**WHAT TO DO:** Go through the entries below line by line and tally those holding "computer"; write only the tally.

Items from a dataset
□ □ □

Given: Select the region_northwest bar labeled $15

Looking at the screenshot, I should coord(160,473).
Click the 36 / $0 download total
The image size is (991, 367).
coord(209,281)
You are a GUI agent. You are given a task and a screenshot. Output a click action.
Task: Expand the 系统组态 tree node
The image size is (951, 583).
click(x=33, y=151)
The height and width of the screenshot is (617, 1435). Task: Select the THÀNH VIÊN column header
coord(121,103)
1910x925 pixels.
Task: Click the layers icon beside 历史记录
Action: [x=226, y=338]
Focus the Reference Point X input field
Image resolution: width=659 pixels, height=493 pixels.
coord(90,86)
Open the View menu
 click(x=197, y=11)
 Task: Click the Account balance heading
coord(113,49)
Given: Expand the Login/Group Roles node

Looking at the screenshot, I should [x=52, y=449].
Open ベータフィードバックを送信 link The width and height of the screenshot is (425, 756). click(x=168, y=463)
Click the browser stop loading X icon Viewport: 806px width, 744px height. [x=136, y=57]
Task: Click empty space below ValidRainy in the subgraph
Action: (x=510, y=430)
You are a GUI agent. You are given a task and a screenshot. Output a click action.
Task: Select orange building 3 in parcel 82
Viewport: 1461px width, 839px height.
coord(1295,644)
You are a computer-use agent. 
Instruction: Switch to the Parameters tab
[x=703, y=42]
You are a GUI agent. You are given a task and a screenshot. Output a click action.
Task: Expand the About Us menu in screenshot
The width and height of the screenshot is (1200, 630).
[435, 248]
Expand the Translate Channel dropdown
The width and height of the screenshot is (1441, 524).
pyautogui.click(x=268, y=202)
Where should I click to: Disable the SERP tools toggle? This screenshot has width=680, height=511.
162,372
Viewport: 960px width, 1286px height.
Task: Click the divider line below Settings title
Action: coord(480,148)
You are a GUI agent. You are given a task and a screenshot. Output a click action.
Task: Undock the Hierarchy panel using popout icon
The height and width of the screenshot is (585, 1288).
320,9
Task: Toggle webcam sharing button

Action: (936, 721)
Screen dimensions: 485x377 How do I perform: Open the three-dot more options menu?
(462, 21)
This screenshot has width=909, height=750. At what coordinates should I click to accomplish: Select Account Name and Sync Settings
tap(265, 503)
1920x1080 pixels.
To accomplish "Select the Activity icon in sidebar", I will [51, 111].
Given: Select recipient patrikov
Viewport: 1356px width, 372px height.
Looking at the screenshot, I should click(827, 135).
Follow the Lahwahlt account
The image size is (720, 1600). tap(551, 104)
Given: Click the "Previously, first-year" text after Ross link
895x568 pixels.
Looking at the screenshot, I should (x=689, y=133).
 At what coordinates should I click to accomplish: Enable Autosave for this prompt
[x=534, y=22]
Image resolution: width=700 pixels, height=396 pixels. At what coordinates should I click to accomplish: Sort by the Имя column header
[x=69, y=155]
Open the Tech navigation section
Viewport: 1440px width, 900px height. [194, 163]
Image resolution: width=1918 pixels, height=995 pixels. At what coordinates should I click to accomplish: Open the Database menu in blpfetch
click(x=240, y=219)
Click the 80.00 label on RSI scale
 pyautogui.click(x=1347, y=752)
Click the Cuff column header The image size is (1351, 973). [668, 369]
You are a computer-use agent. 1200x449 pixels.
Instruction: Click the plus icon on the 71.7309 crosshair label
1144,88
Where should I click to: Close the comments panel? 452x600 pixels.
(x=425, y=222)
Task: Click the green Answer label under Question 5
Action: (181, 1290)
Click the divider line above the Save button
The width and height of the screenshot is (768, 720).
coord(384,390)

□ □ □

**RESULT OF THIS EXERCISE:** 2